## WHAT THIS TASK INVOLVES
Scan the entries below for the word "will", then copy each line that holds it.

(Saved data entries)

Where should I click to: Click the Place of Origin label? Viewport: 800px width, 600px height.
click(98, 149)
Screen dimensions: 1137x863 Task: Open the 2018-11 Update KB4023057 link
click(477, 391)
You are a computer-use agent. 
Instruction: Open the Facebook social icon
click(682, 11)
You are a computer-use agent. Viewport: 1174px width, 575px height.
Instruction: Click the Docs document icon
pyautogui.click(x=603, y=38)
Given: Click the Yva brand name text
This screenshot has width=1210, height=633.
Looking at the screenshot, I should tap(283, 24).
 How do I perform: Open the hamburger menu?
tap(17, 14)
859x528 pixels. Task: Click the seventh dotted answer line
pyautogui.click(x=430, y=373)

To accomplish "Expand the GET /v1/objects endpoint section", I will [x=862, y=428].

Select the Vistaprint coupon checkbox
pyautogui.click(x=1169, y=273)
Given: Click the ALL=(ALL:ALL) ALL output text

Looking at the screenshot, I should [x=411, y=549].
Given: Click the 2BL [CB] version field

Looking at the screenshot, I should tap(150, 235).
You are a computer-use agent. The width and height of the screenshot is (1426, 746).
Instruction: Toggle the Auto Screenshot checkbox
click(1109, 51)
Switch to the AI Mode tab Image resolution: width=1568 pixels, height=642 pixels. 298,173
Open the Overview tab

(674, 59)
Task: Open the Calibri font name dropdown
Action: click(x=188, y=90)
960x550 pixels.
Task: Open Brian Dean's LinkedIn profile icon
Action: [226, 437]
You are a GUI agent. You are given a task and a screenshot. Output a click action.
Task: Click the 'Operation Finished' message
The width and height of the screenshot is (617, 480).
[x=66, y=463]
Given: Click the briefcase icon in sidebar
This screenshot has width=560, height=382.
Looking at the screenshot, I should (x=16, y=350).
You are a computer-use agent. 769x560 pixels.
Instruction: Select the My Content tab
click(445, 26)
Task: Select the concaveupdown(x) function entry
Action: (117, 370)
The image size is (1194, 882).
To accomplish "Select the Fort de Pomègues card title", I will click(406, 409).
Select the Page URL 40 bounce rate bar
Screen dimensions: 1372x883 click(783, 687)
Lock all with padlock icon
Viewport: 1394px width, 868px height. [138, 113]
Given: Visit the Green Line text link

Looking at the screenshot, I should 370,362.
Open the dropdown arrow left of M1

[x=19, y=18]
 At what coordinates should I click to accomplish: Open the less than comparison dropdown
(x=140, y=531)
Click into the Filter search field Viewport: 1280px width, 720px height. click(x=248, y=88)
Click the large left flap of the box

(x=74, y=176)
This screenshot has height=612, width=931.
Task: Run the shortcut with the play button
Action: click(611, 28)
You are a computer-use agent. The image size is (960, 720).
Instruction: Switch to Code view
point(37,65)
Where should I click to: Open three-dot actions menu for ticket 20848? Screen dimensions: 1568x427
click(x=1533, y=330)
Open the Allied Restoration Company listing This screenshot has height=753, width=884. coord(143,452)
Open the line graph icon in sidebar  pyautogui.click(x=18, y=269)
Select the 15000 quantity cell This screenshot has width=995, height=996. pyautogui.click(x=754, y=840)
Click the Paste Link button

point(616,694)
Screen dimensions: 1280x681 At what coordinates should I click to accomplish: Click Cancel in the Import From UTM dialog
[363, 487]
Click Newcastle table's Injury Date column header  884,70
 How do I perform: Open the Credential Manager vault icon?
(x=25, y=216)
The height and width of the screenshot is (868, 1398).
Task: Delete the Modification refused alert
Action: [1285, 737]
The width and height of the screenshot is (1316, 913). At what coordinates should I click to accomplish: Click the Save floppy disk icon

## OUTPUT
To accomplish "Expand the GET /v1/objects endpoint section", I will [x=862, y=428].
To accomplish "Select the Fort de Pomègues card title", I will click(406, 409).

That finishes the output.